# Problem requirements:
Please write out the listing again, keeping every character the same.

# Data for processing:
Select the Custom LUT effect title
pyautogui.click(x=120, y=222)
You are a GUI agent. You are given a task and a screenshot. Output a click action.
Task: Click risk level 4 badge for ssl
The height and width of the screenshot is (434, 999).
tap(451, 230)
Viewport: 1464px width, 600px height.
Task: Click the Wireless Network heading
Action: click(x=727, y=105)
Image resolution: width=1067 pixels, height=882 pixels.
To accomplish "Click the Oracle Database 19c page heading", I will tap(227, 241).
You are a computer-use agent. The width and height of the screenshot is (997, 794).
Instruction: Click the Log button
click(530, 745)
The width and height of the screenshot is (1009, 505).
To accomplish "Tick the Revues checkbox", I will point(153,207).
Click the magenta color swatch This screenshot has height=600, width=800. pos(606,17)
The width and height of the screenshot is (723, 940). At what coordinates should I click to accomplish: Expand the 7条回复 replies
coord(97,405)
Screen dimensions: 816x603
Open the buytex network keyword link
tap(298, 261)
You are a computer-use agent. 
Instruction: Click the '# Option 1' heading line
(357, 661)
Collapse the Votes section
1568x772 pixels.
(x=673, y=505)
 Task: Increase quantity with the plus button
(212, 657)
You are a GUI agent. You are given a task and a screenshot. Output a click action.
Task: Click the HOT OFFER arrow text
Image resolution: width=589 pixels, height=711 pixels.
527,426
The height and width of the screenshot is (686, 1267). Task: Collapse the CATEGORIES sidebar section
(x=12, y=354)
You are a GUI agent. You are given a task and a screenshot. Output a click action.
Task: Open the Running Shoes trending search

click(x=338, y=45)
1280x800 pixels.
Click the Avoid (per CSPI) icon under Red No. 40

# Output:
Select the Custom LUT effect title
pyautogui.click(x=120, y=222)
You are a GUI agent. You are given a task and a screenshot. Output a click action.
Task: Click risk level 4 badge for ssl
The height and width of the screenshot is (434, 999).
tap(451, 230)
Viewport: 1464px width, 600px height.
Task: Click the Wireless Network heading
Action: click(x=727, y=105)
Image resolution: width=1067 pixels, height=882 pixels.
To accomplish "Click the Oracle Database 19c page heading", I will tap(227, 241).
You are a computer-use agent. The width and height of the screenshot is (997, 794).
Instruction: Click the Log button
click(530, 745)
The width and height of the screenshot is (1009, 505).
To accomplish "Tick the Revues checkbox", I will point(153,207).
Click the magenta color swatch This screenshot has height=600, width=800. pos(606,17)
The width and height of the screenshot is (723, 940). At what coordinates should I click to accomplish: Expand the 7条回复 replies
coord(97,405)
Screen dimensions: 816x603
Open the buytex network keyword link
tap(298, 261)
You are a computer-use agent. 
Instruction: Click the '# Option 1' heading line
(357, 661)
Collapse the Votes section
1568x772 pixels.
(x=673, y=505)
 Task: Increase quantity with the plus button
(212, 657)
You are a GUI agent. You are given a task and a screenshot. Output a click action.
Task: Click the HOT OFFER arrow text
Image resolution: width=589 pixels, height=711 pixels.
527,426
The height and width of the screenshot is (686, 1267). Task: Collapse the CATEGORIES sidebar section
(x=12, y=354)
You are a GUI agent. You are given a task and a screenshot. Output a click action.
Task: Open the Running Shoes trending search

click(x=338, y=45)
1280x800 pixels.
Click the Avoid (per CSPI) icon under Red No. 40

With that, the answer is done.